**THE PROBLEM**
Exactly as written, transcribe the data that follows.

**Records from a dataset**
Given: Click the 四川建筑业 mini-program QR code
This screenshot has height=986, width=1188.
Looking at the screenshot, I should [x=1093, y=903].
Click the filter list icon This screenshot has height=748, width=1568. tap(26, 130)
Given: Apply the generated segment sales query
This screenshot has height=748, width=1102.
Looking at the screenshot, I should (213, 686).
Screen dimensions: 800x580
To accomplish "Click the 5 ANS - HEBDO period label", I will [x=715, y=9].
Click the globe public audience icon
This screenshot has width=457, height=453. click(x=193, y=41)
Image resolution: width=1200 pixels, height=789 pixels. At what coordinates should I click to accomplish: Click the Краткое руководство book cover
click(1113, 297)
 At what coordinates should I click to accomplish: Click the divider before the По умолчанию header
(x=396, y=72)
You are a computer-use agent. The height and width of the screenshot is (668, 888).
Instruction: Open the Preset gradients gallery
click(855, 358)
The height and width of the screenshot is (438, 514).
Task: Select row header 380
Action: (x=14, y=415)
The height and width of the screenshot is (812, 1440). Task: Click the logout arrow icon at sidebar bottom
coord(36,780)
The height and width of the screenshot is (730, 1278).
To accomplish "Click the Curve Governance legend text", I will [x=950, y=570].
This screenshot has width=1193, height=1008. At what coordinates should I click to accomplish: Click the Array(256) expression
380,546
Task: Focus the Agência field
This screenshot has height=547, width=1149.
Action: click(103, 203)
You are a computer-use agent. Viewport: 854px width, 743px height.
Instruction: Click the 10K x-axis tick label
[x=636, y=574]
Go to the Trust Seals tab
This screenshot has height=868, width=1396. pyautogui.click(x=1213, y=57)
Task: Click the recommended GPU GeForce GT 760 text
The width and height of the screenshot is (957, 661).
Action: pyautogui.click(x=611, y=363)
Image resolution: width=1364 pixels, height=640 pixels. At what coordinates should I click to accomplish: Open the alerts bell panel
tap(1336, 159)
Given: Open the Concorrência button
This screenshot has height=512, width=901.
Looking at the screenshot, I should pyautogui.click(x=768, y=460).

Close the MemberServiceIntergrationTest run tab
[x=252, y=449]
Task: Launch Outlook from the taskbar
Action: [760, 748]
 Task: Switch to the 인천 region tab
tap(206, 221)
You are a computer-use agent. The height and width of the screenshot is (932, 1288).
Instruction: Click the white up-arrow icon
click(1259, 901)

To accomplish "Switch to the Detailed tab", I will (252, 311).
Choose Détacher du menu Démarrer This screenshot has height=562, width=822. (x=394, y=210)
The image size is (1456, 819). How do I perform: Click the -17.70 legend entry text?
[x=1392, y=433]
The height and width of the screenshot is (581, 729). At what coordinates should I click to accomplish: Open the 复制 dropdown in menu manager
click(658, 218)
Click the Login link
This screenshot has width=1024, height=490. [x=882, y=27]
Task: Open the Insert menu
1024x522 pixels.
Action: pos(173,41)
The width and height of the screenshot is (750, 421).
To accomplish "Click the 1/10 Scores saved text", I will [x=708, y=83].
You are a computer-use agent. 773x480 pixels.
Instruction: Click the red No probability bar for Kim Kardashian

**YOUR RESPONSE**
Given: Click the 四川建筑业 mini-program QR code
This screenshot has height=986, width=1188.
Looking at the screenshot, I should [x=1093, y=903].
Click the filter list icon This screenshot has height=748, width=1568. tap(26, 130)
Given: Apply the generated segment sales query
This screenshot has height=748, width=1102.
Looking at the screenshot, I should (213, 686).
Screen dimensions: 800x580
To accomplish "Click the 5 ANS - HEBDO period label", I will [x=715, y=9].
Click the globe public audience icon
This screenshot has width=457, height=453. click(x=193, y=41)
Image resolution: width=1200 pixels, height=789 pixels. At what coordinates should I click to accomplish: Click the Краткое руководство book cover
click(1113, 297)
 At what coordinates should I click to accomplish: Click the divider before the По умолчанию header
(x=396, y=72)
You are a computer-use agent. The height and width of the screenshot is (668, 888).
Instruction: Open the Preset gradients gallery
click(855, 358)
The height and width of the screenshot is (438, 514).
Task: Select row header 380
Action: (x=14, y=415)
The height and width of the screenshot is (812, 1440). Task: Click the logout arrow icon at sidebar bottom
coord(36,780)
The height and width of the screenshot is (730, 1278).
To accomplish "Click the Curve Governance legend text", I will [x=950, y=570].
This screenshot has width=1193, height=1008. At what coordinates should I click to accomplish: Click the Array(256) expression
380,546
Task: Focus the Agência field
This screenshot has height=547, width=1149.
Action: click(103, 203)
You are a computer-use agent. Viewport: 854px width, 743px height.
Instruction: Click the 10K x-axis tick label
[x=636, y=574]
Go to the Trust Seals tab
This screenshot has height=868, width=1396. pyautogui.click(x=1213, y=57)
Task: Click the recommended GPU GeForce GT 760 text
The width and height of the screenshot is (957, 661).
Action: pyautogui.click(x=611, y=363)
Image resolution: width=1364 pixels, height=640 pixels. At what coordinates should I click to accomplish: Open the alerts bell panel
tap(1336, 159)
Given: Open the Concorrência button
This screenshot has height=512, width=901.
Looking at the screenshot, I should pyautogui.click(x=768, y=460).

Close the MemberServiceIntergrationTest run tab
[x=252, y=449]
Task: Launch Outlook from the taskbar
Action: [760, 748]
 Task: Switch to the 인천 region tab
tap(206, 221)
You are a computer-use agent. The height and width of the screenshot is (932, 1288).
Instruction: Click the white up-arrow icon
click(1259, 901)

To accomplish "Switch to the Detailed tab", I will (252, 311).
Choose Détacher du menu Démarrer This screenshot has height=562, width=822. (x=394, y=210)
The image size is (1456, 819). How do I perform: Click the -17.70 legend entry text?
[x=1392, y=433]
The height and width of the screenshot is (581, 729). At what coordinates should I click to accomplish: Open the 复制 dropdown in menu manager
click(658, 218)
Click the Login link
This screenshot has width=1024, height=490. [x=882, y=27]
Task: Open the Insert menu
1024x522 pixels.
Action: pos(173,41)
The width and height of the screenshot is (750, 421).
To accomplish "Click the 1/10 Scores saved text", I will [x=708, y=83].
You are a computer-use agent. 773x480 pixels.
Instruction: Click the red No probability bar for Kim Kardashian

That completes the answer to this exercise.